-- Opening Marker --

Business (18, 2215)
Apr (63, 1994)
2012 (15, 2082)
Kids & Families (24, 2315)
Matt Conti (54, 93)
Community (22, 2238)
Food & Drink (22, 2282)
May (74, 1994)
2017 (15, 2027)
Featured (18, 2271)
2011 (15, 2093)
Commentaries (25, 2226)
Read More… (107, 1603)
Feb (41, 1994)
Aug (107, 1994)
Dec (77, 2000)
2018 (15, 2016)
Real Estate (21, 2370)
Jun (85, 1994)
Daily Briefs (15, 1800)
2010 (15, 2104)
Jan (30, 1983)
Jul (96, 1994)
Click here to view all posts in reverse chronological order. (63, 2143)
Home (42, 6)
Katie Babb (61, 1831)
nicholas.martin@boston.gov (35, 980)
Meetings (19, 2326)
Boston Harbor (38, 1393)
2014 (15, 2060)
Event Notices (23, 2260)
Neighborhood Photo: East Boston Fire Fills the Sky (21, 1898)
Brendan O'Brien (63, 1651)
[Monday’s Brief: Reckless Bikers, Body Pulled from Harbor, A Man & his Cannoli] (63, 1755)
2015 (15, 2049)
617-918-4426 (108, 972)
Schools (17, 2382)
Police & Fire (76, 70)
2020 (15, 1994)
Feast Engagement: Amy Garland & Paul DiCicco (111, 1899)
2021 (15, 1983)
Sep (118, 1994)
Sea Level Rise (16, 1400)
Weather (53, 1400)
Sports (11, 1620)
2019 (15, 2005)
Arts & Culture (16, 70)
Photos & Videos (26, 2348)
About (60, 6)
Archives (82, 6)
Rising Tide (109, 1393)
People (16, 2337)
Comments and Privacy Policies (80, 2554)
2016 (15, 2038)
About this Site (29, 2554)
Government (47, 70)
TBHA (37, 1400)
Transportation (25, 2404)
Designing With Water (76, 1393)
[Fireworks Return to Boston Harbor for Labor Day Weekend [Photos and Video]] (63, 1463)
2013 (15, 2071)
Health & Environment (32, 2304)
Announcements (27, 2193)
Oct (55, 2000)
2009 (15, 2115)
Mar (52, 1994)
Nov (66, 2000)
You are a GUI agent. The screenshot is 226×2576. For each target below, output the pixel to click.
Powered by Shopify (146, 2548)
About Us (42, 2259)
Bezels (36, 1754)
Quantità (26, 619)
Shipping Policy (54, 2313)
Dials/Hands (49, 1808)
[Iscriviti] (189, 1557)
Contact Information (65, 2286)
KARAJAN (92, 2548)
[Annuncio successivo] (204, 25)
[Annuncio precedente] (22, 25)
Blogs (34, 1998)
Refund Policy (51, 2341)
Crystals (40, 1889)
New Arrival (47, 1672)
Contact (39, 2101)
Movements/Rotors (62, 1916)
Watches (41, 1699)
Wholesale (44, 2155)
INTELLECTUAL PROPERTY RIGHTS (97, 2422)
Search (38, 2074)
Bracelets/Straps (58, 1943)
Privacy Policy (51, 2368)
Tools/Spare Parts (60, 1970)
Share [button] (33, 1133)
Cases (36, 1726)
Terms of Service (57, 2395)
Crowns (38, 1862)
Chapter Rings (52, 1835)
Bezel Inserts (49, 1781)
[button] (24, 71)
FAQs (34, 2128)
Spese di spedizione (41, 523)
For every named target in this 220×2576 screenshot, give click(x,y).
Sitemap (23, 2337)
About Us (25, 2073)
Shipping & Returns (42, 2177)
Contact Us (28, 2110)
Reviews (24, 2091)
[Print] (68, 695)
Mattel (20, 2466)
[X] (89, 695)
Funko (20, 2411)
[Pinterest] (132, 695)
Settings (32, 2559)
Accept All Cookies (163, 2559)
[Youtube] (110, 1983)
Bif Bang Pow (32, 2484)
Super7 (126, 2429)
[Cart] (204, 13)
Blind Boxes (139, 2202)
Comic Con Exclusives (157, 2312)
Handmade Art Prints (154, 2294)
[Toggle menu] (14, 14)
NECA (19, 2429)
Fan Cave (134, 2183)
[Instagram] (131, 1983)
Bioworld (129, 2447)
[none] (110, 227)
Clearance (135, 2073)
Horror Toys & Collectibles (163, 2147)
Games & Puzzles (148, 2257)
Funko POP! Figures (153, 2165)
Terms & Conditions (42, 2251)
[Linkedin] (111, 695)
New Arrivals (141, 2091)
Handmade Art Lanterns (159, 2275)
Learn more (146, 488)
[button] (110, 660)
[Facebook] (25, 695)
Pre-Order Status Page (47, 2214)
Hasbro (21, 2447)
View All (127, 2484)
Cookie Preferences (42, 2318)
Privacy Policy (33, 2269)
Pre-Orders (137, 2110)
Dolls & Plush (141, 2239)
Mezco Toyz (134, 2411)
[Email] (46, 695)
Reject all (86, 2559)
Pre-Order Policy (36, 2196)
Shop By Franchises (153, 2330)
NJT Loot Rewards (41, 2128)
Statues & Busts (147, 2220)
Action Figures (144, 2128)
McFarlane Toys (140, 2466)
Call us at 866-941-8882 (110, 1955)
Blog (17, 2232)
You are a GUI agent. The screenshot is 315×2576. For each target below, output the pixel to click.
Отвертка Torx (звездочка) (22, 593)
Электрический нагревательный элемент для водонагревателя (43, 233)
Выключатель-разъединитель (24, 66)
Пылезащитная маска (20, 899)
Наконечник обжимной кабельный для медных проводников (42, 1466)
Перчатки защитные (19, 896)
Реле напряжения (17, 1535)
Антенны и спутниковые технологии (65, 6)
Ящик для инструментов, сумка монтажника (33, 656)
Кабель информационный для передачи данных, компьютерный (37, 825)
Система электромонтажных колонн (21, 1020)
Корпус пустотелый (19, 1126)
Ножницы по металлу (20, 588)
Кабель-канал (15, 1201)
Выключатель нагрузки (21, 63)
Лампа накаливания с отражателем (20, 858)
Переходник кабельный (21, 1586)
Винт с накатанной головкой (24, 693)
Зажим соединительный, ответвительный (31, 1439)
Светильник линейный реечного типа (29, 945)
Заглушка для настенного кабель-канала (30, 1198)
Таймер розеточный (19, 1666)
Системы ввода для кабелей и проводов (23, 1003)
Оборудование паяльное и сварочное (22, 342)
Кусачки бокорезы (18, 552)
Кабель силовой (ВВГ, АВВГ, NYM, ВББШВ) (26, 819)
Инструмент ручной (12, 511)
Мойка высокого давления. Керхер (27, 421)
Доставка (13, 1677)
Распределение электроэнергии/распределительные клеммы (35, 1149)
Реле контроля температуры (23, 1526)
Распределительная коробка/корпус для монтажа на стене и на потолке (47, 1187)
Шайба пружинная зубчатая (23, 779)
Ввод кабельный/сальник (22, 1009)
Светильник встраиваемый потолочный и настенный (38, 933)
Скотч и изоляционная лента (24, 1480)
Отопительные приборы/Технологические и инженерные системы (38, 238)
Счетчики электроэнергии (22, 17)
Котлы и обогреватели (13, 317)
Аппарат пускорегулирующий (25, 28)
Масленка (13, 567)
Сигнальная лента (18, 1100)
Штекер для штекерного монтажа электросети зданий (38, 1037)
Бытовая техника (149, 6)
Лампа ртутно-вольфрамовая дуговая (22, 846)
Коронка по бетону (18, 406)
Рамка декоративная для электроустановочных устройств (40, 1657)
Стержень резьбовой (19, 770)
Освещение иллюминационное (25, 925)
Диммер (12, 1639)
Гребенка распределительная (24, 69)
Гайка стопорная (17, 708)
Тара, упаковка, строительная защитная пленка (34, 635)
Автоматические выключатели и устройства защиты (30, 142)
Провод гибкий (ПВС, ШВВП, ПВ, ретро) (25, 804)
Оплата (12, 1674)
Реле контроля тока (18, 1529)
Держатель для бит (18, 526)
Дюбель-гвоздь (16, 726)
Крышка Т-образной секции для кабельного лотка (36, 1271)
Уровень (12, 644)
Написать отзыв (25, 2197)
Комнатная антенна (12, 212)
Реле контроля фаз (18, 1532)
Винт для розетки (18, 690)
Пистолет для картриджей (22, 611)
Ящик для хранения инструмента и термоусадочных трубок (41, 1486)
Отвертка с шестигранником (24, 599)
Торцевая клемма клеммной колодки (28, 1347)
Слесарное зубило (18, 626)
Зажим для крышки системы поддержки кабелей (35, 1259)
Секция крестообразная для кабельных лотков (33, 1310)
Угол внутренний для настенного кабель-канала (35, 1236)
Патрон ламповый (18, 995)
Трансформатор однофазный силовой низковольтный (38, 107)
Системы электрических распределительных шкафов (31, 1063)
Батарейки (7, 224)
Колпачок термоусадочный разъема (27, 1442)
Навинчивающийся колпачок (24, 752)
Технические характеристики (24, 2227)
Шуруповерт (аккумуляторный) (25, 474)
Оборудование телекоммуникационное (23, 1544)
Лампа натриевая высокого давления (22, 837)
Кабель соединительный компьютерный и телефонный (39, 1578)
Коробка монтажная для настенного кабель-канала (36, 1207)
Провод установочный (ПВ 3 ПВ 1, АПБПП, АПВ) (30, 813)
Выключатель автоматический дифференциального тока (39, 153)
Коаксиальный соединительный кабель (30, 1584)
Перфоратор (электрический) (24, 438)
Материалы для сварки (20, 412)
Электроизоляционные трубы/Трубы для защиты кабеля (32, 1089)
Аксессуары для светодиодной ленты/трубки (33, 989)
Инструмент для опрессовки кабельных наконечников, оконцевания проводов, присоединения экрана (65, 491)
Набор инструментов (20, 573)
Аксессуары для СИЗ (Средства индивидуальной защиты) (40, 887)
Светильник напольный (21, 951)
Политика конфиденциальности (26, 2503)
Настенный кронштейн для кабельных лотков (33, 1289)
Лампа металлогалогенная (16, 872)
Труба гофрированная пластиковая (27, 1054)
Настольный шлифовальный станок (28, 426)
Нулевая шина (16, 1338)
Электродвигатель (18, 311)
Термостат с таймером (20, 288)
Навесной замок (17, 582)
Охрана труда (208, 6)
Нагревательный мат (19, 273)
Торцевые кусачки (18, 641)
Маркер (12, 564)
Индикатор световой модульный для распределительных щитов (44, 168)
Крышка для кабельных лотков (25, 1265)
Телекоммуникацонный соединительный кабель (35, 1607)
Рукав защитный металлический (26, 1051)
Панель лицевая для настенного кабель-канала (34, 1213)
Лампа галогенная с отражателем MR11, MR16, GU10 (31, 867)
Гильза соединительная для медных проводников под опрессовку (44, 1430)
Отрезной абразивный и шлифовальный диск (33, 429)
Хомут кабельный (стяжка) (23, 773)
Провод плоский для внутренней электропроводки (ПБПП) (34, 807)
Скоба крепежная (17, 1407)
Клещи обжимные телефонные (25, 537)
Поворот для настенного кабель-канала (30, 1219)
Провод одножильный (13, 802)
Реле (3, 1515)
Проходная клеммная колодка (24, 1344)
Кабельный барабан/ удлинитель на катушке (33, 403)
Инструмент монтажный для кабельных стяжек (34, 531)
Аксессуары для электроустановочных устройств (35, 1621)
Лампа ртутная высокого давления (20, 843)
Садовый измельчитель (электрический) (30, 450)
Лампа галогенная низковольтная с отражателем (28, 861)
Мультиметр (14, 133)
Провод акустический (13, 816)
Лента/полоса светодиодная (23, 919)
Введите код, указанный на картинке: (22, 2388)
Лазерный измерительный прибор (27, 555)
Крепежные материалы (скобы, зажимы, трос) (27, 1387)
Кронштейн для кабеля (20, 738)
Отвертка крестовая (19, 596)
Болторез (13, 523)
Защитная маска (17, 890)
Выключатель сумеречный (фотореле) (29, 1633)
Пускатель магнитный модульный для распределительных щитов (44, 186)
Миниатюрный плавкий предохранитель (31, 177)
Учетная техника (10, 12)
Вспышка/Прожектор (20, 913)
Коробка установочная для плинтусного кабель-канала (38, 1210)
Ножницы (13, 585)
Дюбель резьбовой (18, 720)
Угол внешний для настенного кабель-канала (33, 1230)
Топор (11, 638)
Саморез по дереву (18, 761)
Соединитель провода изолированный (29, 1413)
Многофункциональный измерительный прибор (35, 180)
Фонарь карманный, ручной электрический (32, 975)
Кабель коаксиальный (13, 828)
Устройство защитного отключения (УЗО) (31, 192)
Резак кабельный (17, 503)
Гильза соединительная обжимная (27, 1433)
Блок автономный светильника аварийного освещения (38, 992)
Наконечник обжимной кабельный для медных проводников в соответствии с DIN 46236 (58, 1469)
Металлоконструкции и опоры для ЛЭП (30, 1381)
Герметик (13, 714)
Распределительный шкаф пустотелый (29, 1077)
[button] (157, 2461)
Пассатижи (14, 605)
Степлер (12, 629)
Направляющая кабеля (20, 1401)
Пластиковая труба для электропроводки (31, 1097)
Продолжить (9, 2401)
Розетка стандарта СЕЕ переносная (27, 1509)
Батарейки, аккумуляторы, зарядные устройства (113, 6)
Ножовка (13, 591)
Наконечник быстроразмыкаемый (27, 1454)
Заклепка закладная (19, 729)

-- Closing Marker --

=== What you need to do ===
When you reach the line containing "Панель лицевая для" in the data above, start copying exactly, and stop after the line containing "Отрезной абразивный и".

=== Result of this task ===
Панель лицевая для настенного кабель-канала (34, 1213)
Лампа галогенная с отражателем MR11, MR16, GU10 (31, 867)
Гильза соединительная для медных проводников под опрессовку (44, 1430)
Отрезной абразивный и шлифовальный диск (33, 429)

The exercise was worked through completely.